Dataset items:
----

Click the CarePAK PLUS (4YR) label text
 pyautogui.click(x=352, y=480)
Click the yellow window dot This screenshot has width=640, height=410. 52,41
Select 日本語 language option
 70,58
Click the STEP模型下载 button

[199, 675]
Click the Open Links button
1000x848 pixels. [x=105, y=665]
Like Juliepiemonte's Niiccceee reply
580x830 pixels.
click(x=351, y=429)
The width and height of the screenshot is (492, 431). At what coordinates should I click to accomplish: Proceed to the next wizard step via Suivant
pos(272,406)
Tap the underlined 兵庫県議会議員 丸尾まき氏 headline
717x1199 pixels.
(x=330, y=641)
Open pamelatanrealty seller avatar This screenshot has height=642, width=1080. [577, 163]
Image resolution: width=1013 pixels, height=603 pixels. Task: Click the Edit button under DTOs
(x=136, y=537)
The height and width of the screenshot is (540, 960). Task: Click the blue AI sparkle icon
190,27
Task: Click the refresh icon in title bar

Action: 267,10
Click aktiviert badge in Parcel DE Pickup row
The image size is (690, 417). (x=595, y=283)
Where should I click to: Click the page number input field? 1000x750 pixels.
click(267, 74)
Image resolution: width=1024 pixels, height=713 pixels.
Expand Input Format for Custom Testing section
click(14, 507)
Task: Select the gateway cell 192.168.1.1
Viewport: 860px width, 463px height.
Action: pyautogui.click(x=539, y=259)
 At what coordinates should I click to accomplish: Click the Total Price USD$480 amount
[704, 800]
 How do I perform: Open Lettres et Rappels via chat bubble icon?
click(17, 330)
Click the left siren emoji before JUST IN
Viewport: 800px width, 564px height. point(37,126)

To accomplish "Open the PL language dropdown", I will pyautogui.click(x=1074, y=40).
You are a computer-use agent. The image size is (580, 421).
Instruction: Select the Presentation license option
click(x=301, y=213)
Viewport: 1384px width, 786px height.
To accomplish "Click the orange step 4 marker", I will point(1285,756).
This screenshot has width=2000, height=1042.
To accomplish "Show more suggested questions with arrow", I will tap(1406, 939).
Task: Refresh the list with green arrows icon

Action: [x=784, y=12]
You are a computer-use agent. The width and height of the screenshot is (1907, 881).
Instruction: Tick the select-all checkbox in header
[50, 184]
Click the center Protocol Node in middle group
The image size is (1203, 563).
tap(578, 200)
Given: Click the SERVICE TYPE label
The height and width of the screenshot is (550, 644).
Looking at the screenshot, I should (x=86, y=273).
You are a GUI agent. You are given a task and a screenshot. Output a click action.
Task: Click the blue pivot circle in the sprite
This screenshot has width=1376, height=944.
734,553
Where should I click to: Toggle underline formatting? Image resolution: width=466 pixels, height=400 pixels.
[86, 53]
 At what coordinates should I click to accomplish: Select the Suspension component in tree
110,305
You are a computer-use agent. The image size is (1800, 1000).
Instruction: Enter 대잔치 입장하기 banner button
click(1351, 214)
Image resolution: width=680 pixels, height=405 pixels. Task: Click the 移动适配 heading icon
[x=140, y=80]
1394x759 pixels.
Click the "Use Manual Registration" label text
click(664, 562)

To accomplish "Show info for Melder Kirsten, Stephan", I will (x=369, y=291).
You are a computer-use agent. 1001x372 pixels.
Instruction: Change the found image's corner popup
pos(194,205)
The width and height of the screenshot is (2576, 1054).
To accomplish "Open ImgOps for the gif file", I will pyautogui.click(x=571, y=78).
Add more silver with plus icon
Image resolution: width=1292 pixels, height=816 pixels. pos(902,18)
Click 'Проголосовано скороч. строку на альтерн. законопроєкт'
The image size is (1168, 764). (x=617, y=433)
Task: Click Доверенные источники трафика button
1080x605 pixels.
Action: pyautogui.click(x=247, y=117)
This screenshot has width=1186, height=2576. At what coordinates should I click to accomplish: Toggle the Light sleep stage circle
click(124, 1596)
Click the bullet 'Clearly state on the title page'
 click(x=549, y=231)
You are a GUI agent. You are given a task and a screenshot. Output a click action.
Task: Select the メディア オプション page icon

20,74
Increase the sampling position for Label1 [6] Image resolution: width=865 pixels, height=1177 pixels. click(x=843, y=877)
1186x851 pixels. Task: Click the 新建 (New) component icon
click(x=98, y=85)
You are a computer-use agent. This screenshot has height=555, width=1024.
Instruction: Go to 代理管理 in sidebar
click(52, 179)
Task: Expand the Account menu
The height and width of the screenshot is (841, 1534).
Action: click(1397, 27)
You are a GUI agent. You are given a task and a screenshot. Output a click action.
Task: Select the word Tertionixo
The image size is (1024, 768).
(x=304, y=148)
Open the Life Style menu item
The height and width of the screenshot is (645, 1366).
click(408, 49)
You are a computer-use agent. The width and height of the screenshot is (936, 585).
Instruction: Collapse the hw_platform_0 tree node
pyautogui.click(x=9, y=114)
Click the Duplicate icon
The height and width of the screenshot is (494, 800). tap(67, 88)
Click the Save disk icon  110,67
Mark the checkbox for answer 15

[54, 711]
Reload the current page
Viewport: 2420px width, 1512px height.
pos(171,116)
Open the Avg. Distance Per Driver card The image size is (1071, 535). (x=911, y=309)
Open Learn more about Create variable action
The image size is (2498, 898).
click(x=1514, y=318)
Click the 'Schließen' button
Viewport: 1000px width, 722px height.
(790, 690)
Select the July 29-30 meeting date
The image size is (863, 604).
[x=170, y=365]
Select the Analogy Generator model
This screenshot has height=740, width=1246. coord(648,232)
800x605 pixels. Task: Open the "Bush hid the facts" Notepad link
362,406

----

__What is needed__: When the line with "Where should I click to: Toggle" is reached in the data above, start copying there, and copy each line exactly until the line with "is (936, 585)." has been copied; copy nothing else.

__Solved problem__:
Where should I click to: Toggle underline formatting? Image resolution: width=466 pixels, height=400 pixels.
[86, 53]
 At what coordinates should I click to accomplish: Select the Suspension component in tree
110,305
You are a computer-use agent. The image size is (1800, 1000).
Instruction: Enter 대잔치 입장하기 banner button
click(1351, 214)
Image resolution: width=680 pixels, height=405 pixels. Task: Click the 移动适配 heading icon
[x=140, y=80]
1394x759 pixels.
Click the "Use Manual Registration" label text
click(664, 562)

To accomplish "Show info for Melder Kirsten, Stephan", I will (x=369, y=291).
You are a computer-use agent. 1001x372 pixels.
Instruction: Change the found image's corner popup
pos(194,205)
The width and height of the screenshot is (2576, 1054).
To accomplish "Open ImgOps for the gif file", I will pyautogui.click(x=571, y=78).
Add more silver with plus icon
Image resolution: width=1292 pixels, height=816 pixels. pos(902,18)
Click 'Проголосовано скороч. строку на альтерн. законопроєкт'
The image size is (1168, 764). (x=617, y=433)
Task: Click Доверенные источники трафика button
1080x605 pixels.
Action: pyautogui.click(x=247, y=117)
This screenshot has width=1186, height=2576. At what coordinates should I click to accomplish: Toggle the Light sleep stage circle
click(124, 1596)
Click the bullet 'Clearly state on the title page'
 click(x=549, y=231)
You are a GUI agent. You are given a task and a screenshot. Output a click action.
Task: Select the メディア オプション page icon

20,74
Increase the sampling position for Label1 [6] Image resolution: width=865 pixels, height=1177 pixels. click(x=843, y=877)
1186x851 pixels. Task: Click the 新建 (New) component icon
click(x=98, y=85)
You are a computer-use agent. This screenshot has height=555, width=1024.
Instruction: Go to 代理管理 in sidebar
click(52, 179)
Task: Expand the Account menu
The height and width of the screenshot is (841, 1534).
Action: click(1397, 27)
You are a GUI agent. You are given a task and a screenshot. Output a click action.
Task: Select the word Tertionixo
The image size is (1024, 768).
(x=304, y=148)
Open the Life Style menu item
The height and width of the screenshot is (645, 1366).
click(408, 49)
You are a computer-use agent. The width and height of the screenshot is (936, 585).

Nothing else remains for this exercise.